At the start of the championship, Scotland were many people’s dark horses based on their encouraging autumn. The loss for the first two games of key tight forwards, Euan Murray and Nathan Hines, hurt them, as did some curious selections outside the scrum, but a win at Twickenham, where they have not prevailed since 1983, would draw a veil over some of their deficiencies and may extend a lifeline to their head coach, Frank Hadden, whose employers seek a minimum return of two wins from each championship.
“We’re just concentrating on putting in a really strong performance, trying to beat this English team,” Mike Blair, the Scotland captain, said. “The consequences of that, we’ll speak about afterwards. As players we certainly back the coaching staff.”
Scotland’s sole win was at home to Italy. They led Ireland for a long time until the back row offered Peter Stringer a hole that allowed the scrum half to create a try for Heaslip. That contributed to Scotland’s one change, the promotion of Scott Gray at flanker into a scrum that has the respect of Graham Rowntree, the England scrum coach: “Their forward pack has improved greatly under Mike Brewer and they have plenty of big guys,” he said.
Rowntree is also keenly aware of the number of offences, nine in all, that England were penalised for against France at the scrum and seeks to erase them. So much will be down to the interpretation of the referee, Marius Jonker (the fourth South African official England have seen in the championship), but it will be a heavyweight contest where Scotland will expect parity at least.
The critical challenge will be at the breakdown, where Scotland have performed strongly, and here Worsley’s presence is crucial. “Joe has been one of our players of the tournament, if not one of the players of the tournament,” Johnson said. “His off-field demeanour brings confidence to the team, he tackles, he carries the ball, everything about him has been first class.”

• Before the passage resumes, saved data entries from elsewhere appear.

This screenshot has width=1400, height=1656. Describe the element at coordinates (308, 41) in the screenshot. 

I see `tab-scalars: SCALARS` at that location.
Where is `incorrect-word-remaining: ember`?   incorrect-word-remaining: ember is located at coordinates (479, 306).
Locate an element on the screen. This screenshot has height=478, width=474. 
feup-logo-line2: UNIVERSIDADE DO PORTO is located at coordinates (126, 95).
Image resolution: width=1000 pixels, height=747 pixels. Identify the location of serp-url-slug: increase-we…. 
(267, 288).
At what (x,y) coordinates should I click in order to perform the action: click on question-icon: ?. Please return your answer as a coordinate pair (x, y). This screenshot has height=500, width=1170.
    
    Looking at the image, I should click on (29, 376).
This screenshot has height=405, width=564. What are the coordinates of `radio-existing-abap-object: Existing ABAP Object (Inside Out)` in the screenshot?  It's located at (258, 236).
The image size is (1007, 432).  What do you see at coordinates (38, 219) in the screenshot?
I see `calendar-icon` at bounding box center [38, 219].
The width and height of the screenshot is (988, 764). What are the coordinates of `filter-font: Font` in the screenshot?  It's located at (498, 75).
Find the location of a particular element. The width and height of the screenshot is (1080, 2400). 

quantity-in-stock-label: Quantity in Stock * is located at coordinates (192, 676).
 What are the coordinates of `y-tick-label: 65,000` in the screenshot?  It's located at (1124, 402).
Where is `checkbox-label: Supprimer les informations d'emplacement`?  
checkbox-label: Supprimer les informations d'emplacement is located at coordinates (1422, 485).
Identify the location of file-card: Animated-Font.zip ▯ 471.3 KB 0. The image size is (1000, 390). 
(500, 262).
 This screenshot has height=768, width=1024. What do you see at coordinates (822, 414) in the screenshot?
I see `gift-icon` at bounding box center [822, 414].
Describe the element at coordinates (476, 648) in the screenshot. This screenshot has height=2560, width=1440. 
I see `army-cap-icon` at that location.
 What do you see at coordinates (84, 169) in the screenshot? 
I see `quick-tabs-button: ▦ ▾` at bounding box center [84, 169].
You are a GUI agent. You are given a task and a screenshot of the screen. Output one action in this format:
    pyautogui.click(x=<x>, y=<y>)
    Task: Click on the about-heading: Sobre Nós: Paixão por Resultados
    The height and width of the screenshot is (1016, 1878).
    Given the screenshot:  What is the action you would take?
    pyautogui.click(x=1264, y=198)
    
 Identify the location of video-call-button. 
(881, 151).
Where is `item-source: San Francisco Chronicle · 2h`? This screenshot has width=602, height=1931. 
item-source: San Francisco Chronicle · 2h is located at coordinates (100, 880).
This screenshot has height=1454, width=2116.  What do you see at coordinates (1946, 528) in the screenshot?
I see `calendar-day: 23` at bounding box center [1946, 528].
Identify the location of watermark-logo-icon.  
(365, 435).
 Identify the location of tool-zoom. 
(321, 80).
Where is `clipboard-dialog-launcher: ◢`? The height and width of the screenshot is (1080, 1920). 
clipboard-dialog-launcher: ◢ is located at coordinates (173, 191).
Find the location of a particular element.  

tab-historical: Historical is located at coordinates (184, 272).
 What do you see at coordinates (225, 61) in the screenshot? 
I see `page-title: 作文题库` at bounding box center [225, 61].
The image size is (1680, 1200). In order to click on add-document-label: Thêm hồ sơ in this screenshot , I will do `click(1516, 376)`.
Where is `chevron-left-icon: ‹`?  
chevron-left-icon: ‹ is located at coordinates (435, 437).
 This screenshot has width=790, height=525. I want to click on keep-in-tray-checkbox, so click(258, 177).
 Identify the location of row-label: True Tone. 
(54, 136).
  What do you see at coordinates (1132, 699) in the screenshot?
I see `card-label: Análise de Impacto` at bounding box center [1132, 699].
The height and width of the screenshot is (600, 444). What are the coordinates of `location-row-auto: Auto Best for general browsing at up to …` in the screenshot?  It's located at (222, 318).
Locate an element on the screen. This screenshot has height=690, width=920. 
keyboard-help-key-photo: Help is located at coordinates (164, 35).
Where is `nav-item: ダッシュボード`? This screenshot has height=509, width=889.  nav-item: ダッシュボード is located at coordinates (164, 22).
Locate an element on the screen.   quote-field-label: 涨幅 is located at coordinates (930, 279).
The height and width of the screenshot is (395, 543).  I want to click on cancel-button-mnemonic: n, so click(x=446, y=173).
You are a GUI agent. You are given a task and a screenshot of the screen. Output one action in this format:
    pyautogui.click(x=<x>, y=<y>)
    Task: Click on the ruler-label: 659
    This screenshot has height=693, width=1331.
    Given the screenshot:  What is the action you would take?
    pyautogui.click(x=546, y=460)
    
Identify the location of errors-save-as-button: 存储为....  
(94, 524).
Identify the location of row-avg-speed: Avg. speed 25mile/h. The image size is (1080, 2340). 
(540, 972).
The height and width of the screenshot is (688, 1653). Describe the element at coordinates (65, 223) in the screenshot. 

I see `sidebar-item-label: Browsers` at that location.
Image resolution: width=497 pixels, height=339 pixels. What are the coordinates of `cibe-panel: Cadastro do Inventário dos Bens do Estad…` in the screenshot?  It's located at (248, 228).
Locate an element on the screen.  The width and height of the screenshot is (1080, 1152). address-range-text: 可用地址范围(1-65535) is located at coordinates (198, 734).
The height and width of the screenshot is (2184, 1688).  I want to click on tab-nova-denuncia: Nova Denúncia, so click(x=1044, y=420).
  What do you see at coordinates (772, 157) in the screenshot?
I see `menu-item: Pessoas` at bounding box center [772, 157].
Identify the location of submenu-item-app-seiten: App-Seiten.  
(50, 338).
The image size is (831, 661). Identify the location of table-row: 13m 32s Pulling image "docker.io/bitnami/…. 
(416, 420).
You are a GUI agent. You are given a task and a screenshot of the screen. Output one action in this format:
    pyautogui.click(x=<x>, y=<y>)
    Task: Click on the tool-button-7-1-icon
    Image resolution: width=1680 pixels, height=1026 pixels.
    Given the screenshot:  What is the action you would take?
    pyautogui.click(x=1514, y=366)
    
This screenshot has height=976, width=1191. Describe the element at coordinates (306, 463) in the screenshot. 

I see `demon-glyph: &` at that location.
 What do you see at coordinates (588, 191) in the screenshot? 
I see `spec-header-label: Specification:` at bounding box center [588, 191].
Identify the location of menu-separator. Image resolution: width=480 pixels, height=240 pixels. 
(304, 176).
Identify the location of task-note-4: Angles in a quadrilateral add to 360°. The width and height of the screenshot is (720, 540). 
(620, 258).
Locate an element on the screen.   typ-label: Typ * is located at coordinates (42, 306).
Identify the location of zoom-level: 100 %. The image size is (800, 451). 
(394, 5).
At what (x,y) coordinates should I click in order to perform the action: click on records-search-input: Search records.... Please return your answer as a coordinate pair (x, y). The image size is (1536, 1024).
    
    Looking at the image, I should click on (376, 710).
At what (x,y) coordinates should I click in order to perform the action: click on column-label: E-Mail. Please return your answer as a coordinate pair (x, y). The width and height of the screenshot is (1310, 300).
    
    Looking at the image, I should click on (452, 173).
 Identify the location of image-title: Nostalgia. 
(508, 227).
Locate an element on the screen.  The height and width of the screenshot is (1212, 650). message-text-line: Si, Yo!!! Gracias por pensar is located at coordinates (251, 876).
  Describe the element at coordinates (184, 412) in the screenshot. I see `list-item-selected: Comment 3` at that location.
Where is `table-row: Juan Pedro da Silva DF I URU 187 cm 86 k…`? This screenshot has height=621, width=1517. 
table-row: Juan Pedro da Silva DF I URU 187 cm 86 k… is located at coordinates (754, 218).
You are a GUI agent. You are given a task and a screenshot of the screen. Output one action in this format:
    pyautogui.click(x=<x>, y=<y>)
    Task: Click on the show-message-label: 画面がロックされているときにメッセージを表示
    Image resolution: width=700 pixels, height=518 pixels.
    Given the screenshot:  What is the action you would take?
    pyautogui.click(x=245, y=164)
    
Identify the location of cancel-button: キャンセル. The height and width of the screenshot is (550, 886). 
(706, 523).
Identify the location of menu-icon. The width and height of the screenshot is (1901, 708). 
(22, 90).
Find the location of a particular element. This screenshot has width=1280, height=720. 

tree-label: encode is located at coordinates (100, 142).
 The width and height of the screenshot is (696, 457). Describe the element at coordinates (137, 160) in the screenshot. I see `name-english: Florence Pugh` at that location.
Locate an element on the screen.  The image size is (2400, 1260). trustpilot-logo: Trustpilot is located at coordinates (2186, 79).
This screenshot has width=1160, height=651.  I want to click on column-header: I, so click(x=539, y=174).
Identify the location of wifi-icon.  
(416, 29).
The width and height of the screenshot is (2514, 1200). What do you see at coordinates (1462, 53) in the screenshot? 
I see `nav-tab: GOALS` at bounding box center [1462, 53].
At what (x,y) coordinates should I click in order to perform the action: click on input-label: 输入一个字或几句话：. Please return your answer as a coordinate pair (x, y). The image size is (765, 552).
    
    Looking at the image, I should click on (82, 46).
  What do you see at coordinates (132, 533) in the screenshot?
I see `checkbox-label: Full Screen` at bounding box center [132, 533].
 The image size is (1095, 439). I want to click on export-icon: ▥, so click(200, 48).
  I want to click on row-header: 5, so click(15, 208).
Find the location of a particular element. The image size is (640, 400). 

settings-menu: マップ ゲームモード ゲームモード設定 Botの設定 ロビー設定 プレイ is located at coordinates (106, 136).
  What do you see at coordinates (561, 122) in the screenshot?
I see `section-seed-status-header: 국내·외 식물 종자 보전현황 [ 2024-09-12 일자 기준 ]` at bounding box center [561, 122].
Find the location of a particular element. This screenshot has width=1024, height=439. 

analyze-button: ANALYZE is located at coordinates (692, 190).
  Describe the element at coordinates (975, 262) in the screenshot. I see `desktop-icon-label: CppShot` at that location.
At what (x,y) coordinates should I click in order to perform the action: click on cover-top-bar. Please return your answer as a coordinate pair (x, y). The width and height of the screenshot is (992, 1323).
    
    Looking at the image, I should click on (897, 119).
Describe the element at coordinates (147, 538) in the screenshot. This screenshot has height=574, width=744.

There have been periods in the past six years, not least the 2007 World Cup, when England have been as competitive as anyone, but that has been coupled with utter inconsistency, the curse they are trying to shrug off. They have not done so yet, but today should be another step down the road.
Twickenham 3.30pm TV BBC One
Referee M Jonker (South Africa)
England
15 D Armitage
14 M Cueto
13 M Tindall
12 R Flutey
11 U Monye
10 T Flood
9 H Ellis
1 A Sheridan
2 L Mears
3 P Vickery
4 S Borthwick (capt)
5 S Shaw
6 T Croft
7 J Worsley
8 N Easter
Replacements
D Hartley, J White, NKennedy, J Haskell, D Care, A Goode, MTait
Scotland
15 C Paterson
14 S Danielli
13 M Evans
12 G Morrison
11 T Evans
10 P Godman
9 M Blair (capt)
1 A Dickinson
2 R Ford
3 E Murray
4 J White
5 J Hamilton
6 A Strokosch
7 S Gray
8 S Taylor
Replacements
D Hall, M Low, N Hines, K Brown, CCusiter, N De Luca, H Southwell
Sheridan v Murray: Battle of the quiet men
Graham Rowntree must watch the clash of Andrew Sheridan, the 6ft 4in, 18st 12lb England loose-head prop, and Euan Murray, the 6ft 1in, 18st 9lb tight head, with a neutral eye. Rowntree is the England scrum coach and will perform the same function for the Lions. “Murray's a beast of a man with a big engine, a shrewd defender, good athleticism, a big, square lump,” he said.
The same can be said of Sheridan, but he does not see the contest in individual terms. “It's gone further and further away from a one-on-one contest,” he said. “Two packs, a metre apart, being launched into each other like a catapult. It's who comes off best.”
Murray says simply: “Each opponent has his own characteristic.” But Rowntree will remember how well Scotland's front row played against South Africa last November and will expect the same today.